Les chercheurs ont étudié un système de particules "nageuses" ayant la forme de disques (rayon 2.5 mm et hauteur 0.6 mm), constituées de gel d'agar chargé en camphre et déposées sur une surface d'eau. Ces nageurs, autopropulsés sous l'effet de tensions de surface liées à la dissolution du camphre dans l’eau, atteignent des vitesses modérées, typiquement de l’ordre de 1cm/s. Ceci permet d’enregistrer leur mouvement avec une grande précision à l’aide d’une caméra standard (contrairement à l’étude de la turbulence hydrodynamique qui requiert généralement l’utilisation de caméras ultra-rapides) et leurs trajectoires sont reconstituées individuellement.
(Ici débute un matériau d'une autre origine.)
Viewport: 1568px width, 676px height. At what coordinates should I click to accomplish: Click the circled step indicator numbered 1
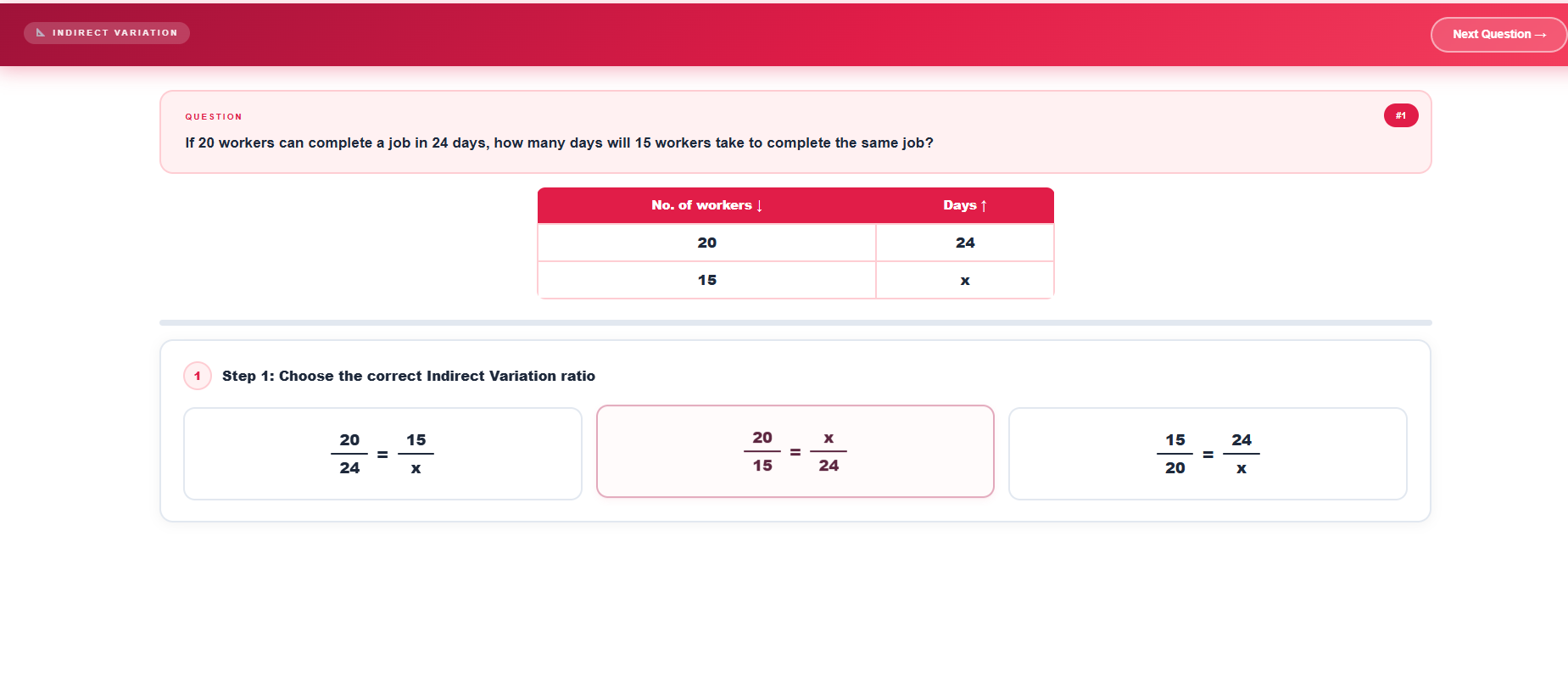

Lorsque la densité des nageurs est faible, il n'y a pas d'interaction entre eux et le mouvement est balistique alors qu'à plus forte densité (ici plus de 20 particules, voir figure), une dynamique collective est observée. C'est la statistique de ce second régime qui a été étudiée dans ce travail et qui a été trouvée analogue à celle d'un écoulement fluide turbulent, bien que les vitesses soient beaucoup plus faibles. Cette analogie est très certainement liée à l’existence d’une cascade d’énergie à travers les échelles spatiales caractéristiques du système. Celle-ci est bien connue pour la turbulence hydrodynamique, notamment dans le cadre de la théorie que Kolmogorov développa en 1941. Elle se caractérise par une dynamique aléatoire intrinsèquement multi-échelle, les petits tourbillons étant également transportés par les plus grands qui les contiennent. De façon similaire, dans le système étudié ici, chaque nageur développe une dynamique à petite échelle induite par sa propulsion individuelle, mais affectée par des interactions à longue portée induites par le sillage chimique (camphre dissout) laissé par les autres particules.

Ces travaux soulignent l’importance des effets de flux d’énergie, couplant dans ces systèmes les mouvements relatifs des particules à toutes les échelles, depuis le contact entre particules à petite échelle, jusqu’à leur comportement global à grande échelle. Ils ouvrent de nouvelles perspectives de modélisation des systèmes actifs, et pourraient également permettre des avancées sur la compréhension de la cascade d’énergie en turbulence, un problème classique de la mécanique des fluides qui recèle encore bien des mystères.

Source : Kolmogorovian active turbulence of a sparse assembly of interacting Marangoni surfers. M. Bourgoin, R. Kervil, C. Cottin-Bizonne, F. Raynal, R. Volk et C. Ybert, Physical Review X, 22 juin 2020.